Michiru Sushi Does "Crazy" in a Delicious Way

The chefs have a little fun with everything they put out.

See more sushi creations and get a look behind the scenes in our slideshow.

Michiru Sushi is not the kind of place you go when you're craving a California roll and a bowl of miso soup. Looking over the res­taurant's menu, you might not even notice the list of ­common sushi rolls that includes spicy tuna or Phila­delphia. You probably won't register the teriyaki, curry or pad thai, ­either.

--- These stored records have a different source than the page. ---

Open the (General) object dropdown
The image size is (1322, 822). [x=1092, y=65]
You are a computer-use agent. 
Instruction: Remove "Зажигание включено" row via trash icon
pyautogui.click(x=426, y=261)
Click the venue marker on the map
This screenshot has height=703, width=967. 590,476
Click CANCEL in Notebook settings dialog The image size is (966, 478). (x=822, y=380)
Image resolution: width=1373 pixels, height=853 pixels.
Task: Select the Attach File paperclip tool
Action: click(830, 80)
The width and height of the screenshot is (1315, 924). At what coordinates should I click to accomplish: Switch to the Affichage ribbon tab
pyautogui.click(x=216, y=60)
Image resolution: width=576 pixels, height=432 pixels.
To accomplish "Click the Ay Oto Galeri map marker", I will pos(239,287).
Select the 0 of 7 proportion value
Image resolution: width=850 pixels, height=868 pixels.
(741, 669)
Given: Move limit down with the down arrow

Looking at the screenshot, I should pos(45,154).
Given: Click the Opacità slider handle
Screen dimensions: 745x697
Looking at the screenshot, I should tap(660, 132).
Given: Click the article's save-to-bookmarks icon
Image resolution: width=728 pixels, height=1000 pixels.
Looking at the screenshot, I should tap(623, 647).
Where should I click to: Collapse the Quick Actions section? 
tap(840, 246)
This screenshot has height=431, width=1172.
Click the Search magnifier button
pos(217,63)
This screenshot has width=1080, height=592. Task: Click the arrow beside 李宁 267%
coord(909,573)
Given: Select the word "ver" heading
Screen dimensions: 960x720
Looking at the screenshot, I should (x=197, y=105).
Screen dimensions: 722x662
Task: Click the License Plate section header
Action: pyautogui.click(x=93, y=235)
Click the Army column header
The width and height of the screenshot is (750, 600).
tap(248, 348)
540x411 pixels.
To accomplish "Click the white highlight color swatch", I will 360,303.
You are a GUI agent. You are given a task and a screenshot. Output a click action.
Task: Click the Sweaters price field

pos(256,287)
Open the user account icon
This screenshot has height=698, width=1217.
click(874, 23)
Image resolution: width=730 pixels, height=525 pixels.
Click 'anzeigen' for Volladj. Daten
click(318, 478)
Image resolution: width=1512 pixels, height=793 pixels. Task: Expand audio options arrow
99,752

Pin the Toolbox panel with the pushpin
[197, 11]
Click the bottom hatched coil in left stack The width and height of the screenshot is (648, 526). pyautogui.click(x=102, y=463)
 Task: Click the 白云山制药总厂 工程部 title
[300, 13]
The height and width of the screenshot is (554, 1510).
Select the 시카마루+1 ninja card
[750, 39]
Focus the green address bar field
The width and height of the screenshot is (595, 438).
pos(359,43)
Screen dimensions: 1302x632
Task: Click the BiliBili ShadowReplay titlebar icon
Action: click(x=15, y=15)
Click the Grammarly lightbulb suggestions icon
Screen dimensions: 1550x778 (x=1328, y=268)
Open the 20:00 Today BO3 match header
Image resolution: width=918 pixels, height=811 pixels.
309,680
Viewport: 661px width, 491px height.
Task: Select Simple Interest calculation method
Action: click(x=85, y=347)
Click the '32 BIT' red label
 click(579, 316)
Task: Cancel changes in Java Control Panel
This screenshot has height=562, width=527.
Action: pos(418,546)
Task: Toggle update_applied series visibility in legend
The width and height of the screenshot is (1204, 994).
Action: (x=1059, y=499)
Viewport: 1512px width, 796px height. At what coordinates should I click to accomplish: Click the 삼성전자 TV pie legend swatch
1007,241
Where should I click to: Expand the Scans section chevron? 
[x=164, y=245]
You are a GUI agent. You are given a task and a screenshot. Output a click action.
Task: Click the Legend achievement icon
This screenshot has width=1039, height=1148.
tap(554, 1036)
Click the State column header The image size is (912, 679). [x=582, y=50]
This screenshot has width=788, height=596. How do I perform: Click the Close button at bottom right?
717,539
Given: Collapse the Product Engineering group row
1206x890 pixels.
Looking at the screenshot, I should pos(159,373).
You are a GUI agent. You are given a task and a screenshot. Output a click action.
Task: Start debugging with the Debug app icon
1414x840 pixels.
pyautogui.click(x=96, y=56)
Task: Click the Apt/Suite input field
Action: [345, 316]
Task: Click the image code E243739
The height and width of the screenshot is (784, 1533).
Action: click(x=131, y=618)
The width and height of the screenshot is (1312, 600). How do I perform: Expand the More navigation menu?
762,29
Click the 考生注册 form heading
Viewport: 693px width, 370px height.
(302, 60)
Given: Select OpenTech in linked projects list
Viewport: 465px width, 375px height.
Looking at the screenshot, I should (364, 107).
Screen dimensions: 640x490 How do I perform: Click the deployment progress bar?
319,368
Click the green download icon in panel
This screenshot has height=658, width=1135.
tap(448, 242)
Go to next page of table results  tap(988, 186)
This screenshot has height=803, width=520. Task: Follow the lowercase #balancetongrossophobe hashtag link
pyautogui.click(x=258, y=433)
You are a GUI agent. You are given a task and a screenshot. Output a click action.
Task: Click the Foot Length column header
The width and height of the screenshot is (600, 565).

You'll be too busy ogling the culinary masterpieces traipsing out of the kitchen to spend too much time with your nose in the thick, extensive menu. As a waiter sets down an appetizer that resembles a colorful bird's nest or a little pink purse of a tuna dumpling at the table next to you, you'll be tempted to bust out the When Harry Met Sally ordering tactic: "I'll have what she's having."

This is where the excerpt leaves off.